# [Stored items from a collection]
———
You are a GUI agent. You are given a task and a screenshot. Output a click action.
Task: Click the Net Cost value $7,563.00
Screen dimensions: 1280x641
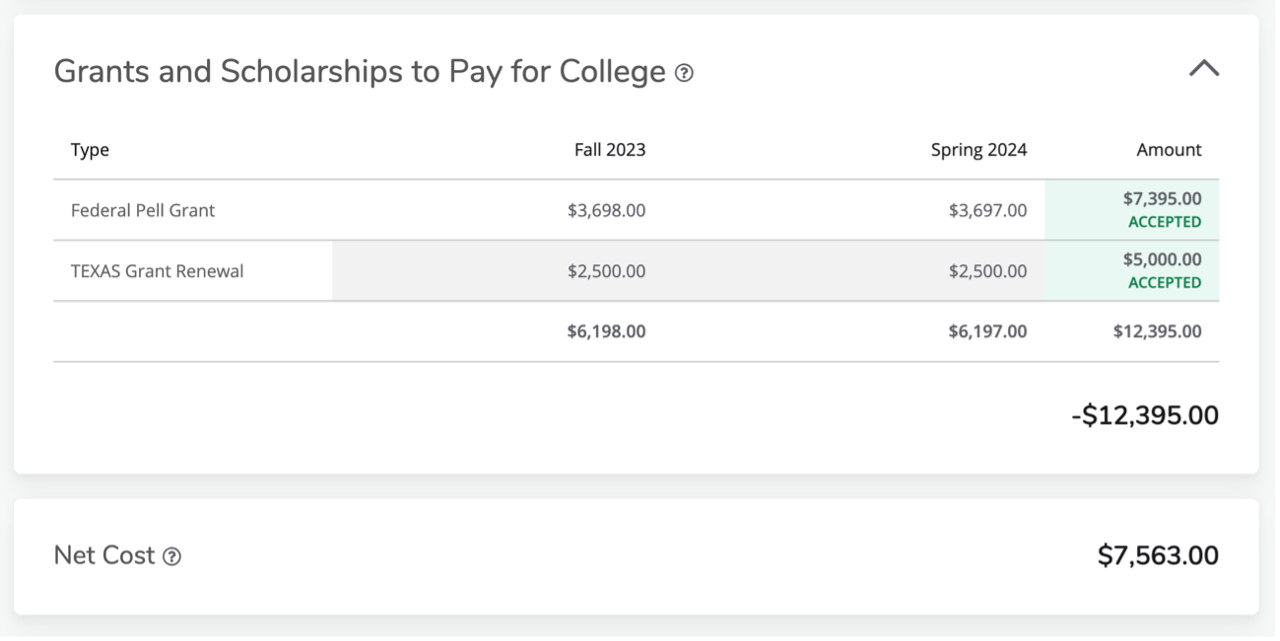coord(1158,556)
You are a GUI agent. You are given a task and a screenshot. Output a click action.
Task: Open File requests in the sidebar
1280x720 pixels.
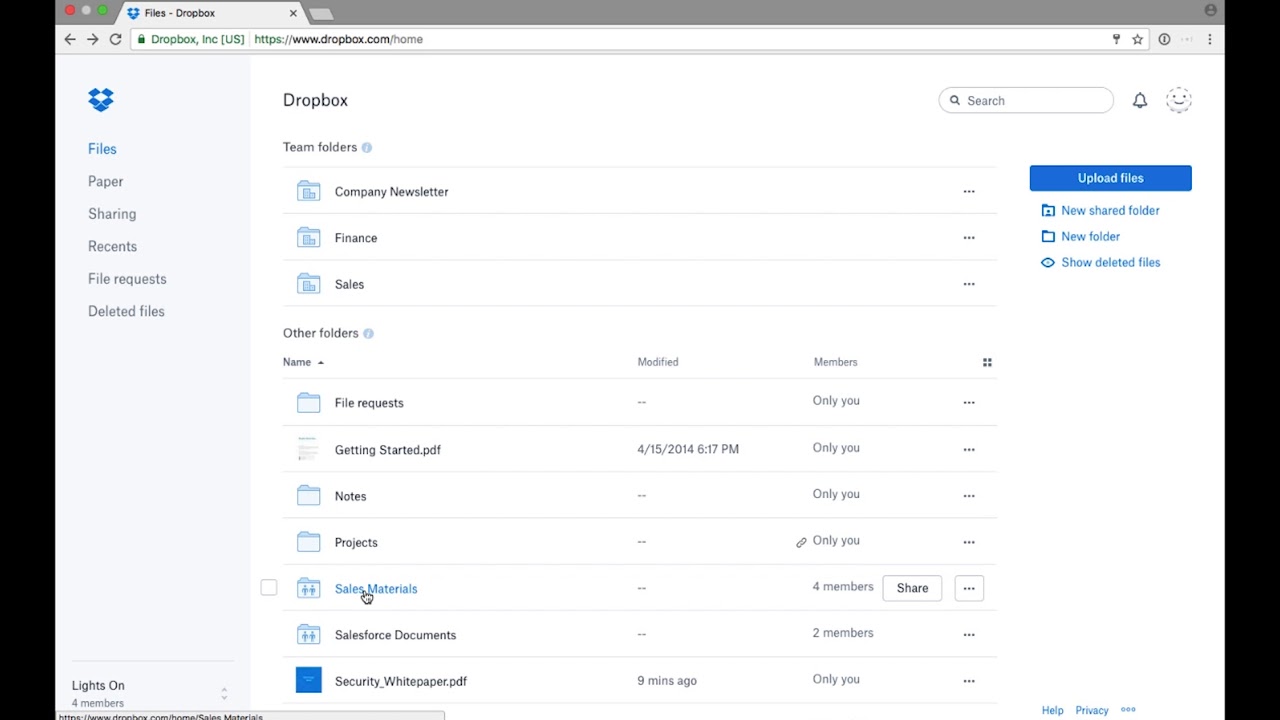point(127,279)
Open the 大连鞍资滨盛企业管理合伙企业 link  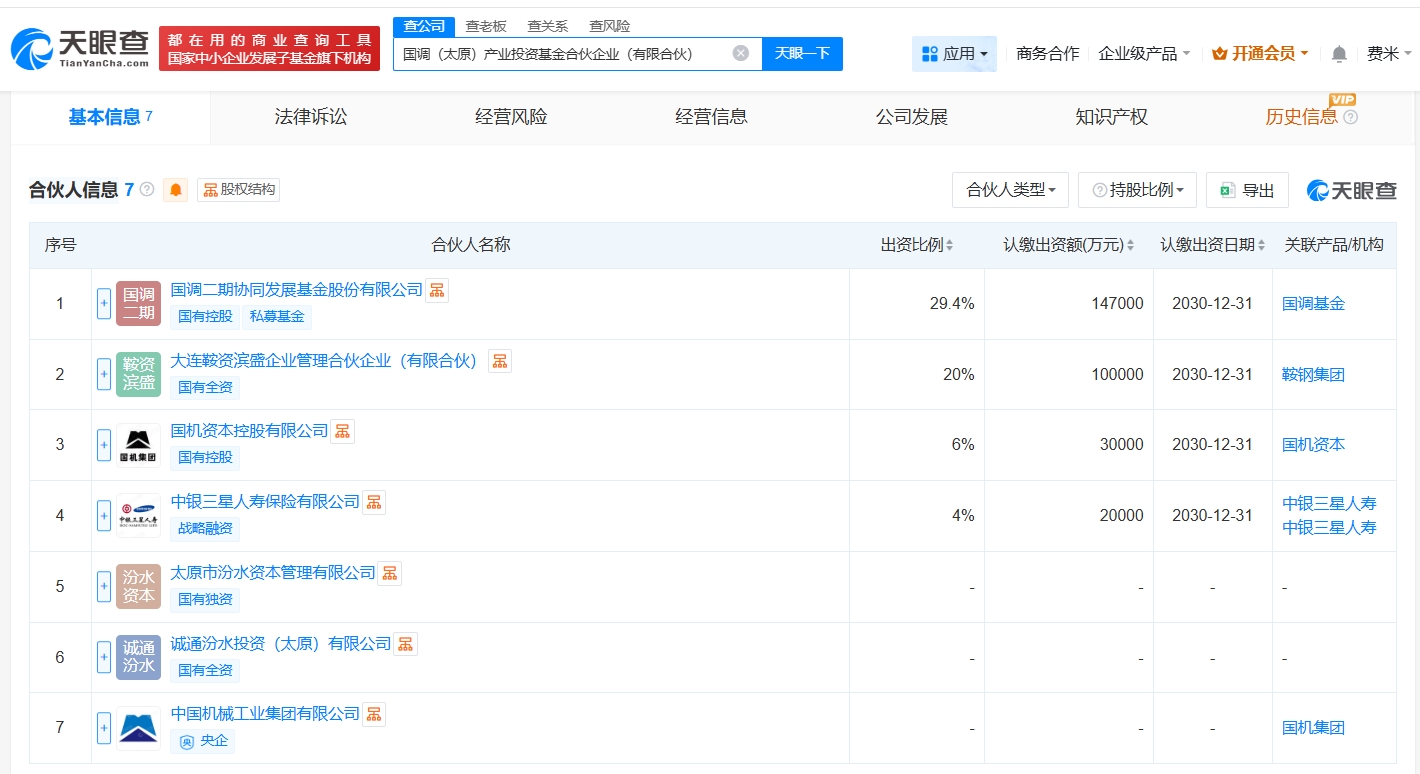click(325, 360)
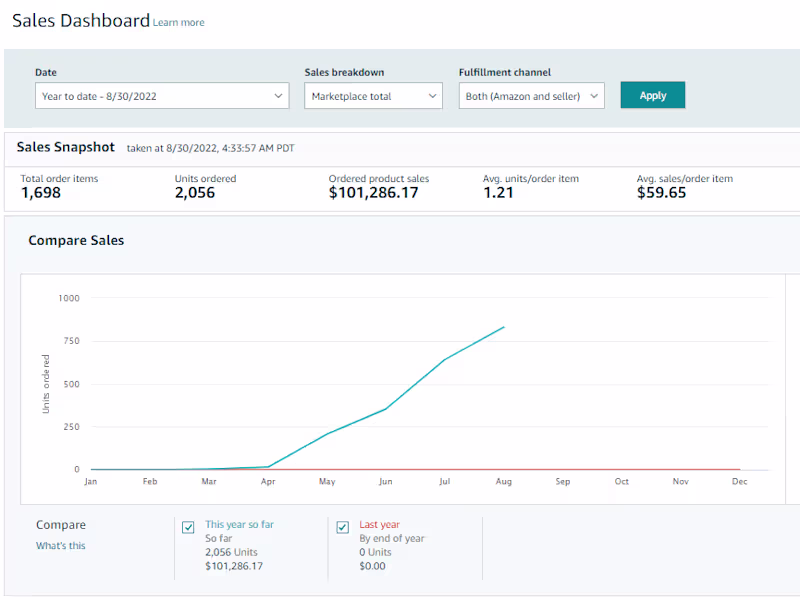Click the Jul point on the chart line
This screenshot has width=800, height=600.
[x=444, y=360]
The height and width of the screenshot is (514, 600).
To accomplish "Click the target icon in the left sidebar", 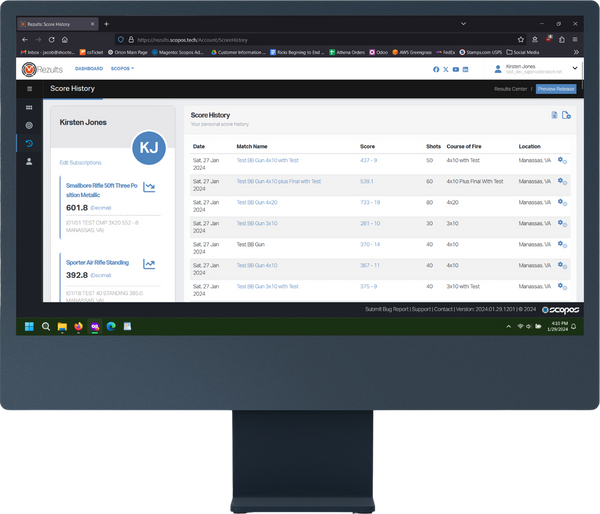I will click(29, 125).
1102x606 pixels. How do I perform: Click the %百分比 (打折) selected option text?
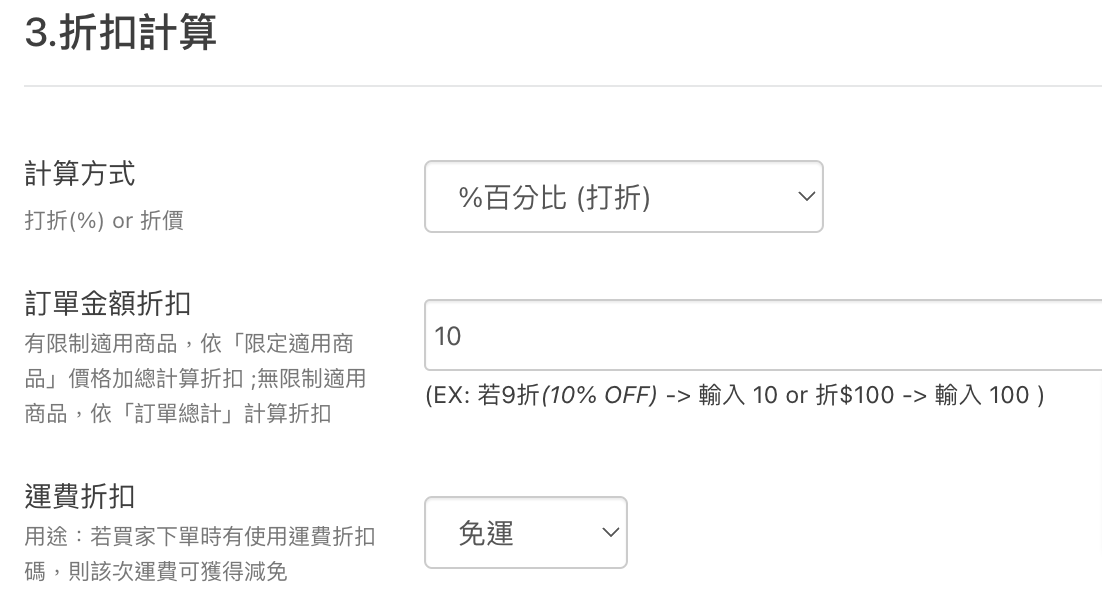pyautogui.click(x=554, y=198)
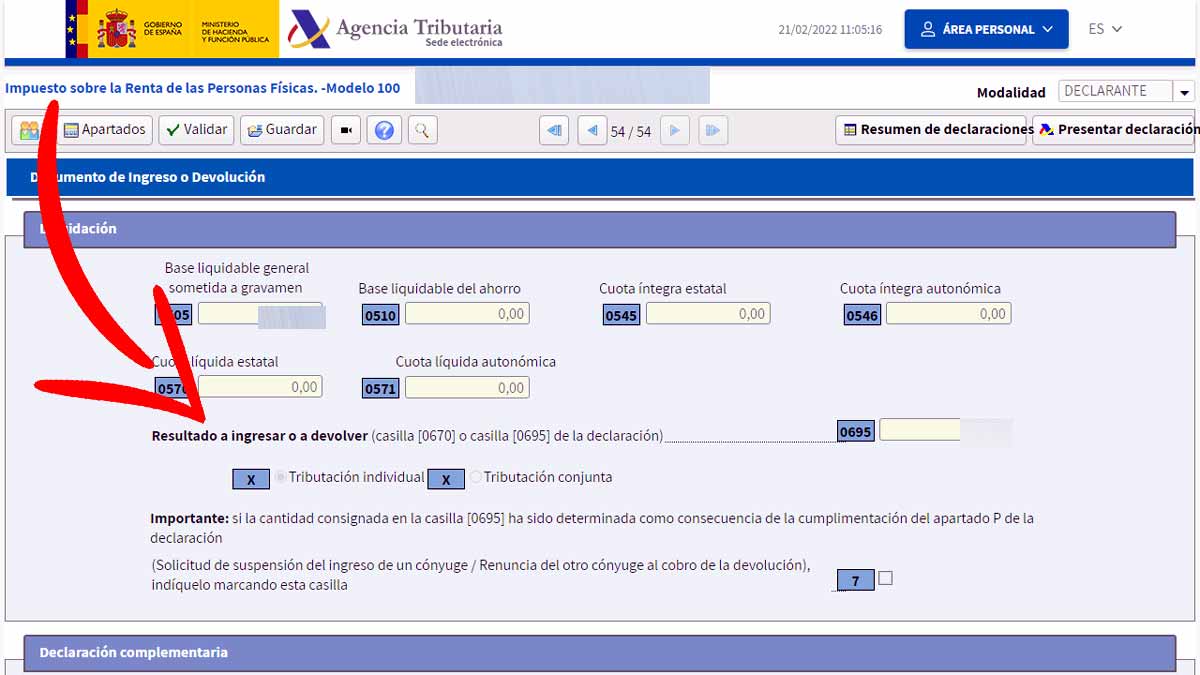Go to the next page arrow
Screen dimensions: 1200x675
click(x=675, y=131)
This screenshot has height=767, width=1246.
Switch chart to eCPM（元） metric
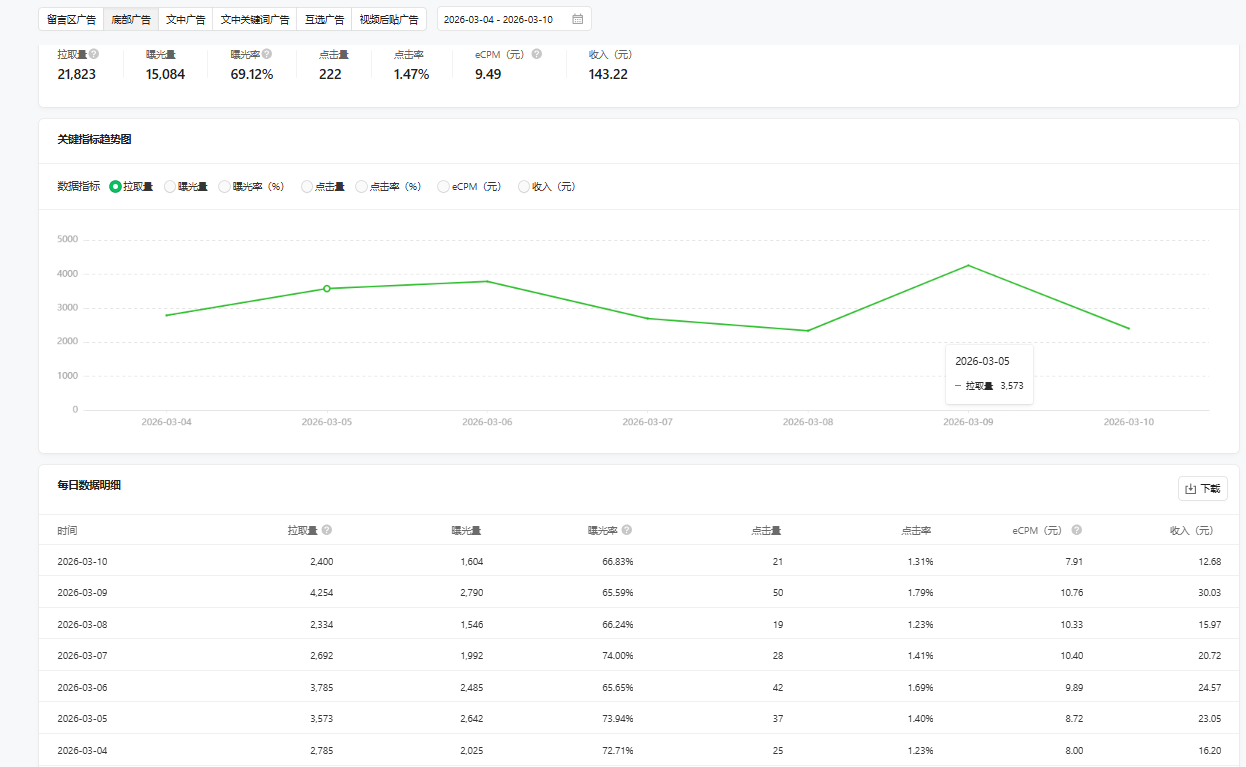[x=444, y=186]
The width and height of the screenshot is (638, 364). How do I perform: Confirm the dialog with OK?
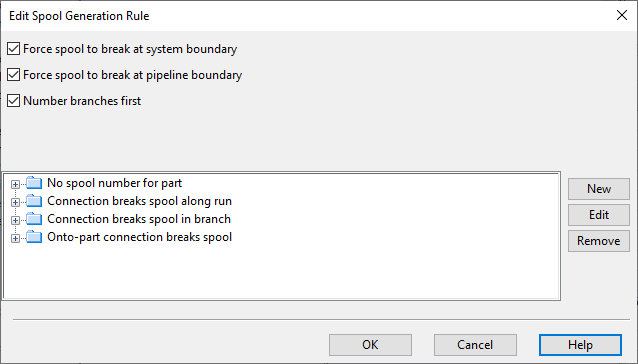370,345
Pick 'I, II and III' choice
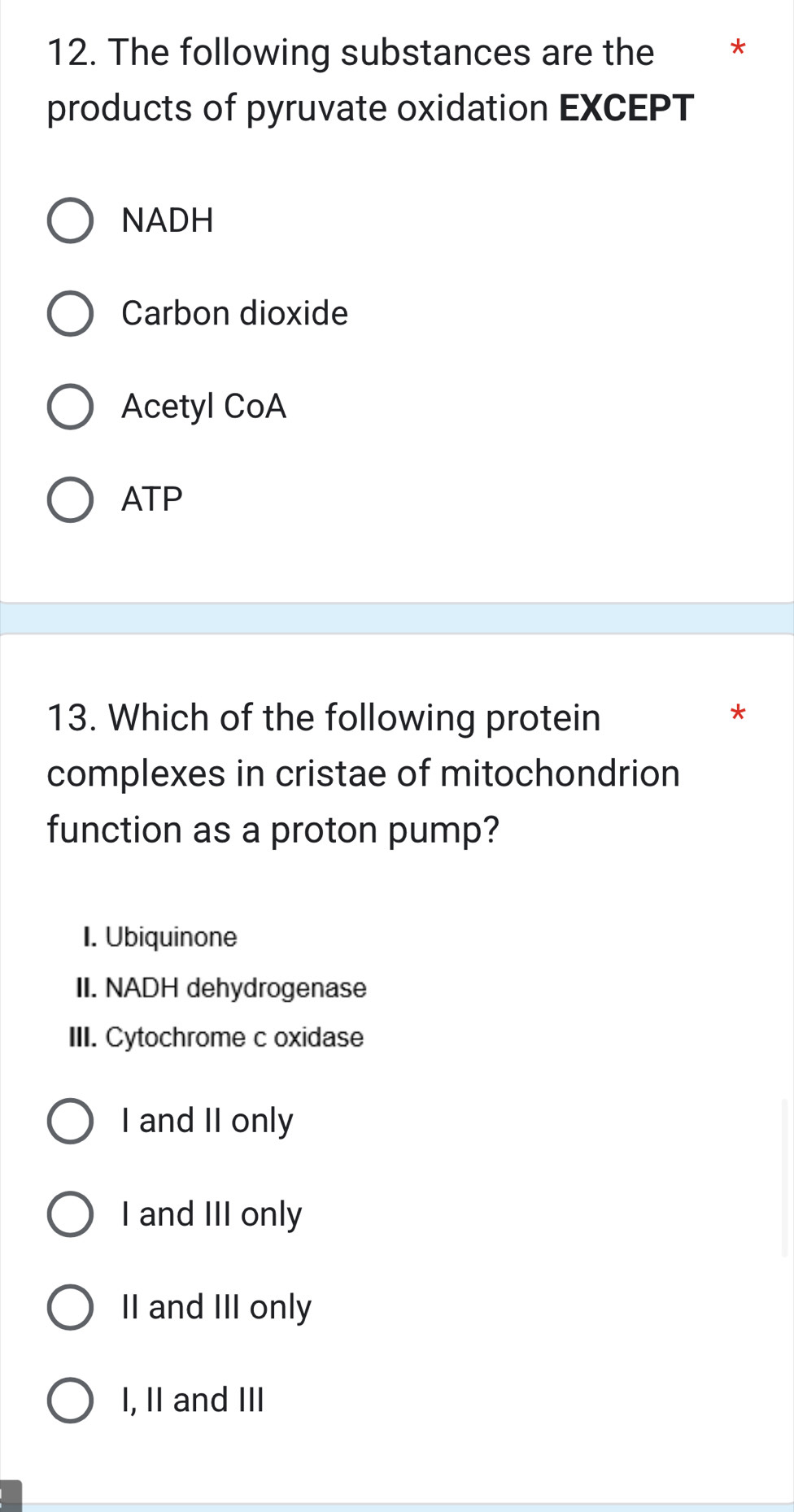Viewport: 794px width, 1512px height. point(71,1400)
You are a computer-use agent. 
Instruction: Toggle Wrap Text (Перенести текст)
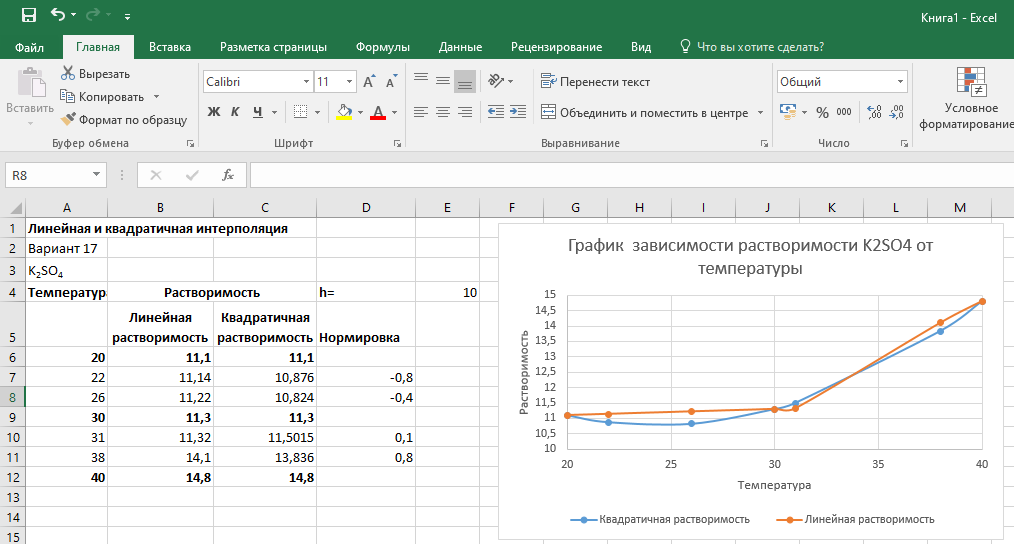coord(595,82)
———
Copy exactly the lines from the line containing "Pick 'I, II and III' choice" through the last line of the records above, both included, and leave out any pictures.

# [SOLUTION BELOW]
Pick 'I, II and III' choice
Viewport: 794px width, 1512px height. point(71,1400)
You are a computer-use agent. 
Instruction: Toggle Wrap Text (Перенести текст)
coord(595,82)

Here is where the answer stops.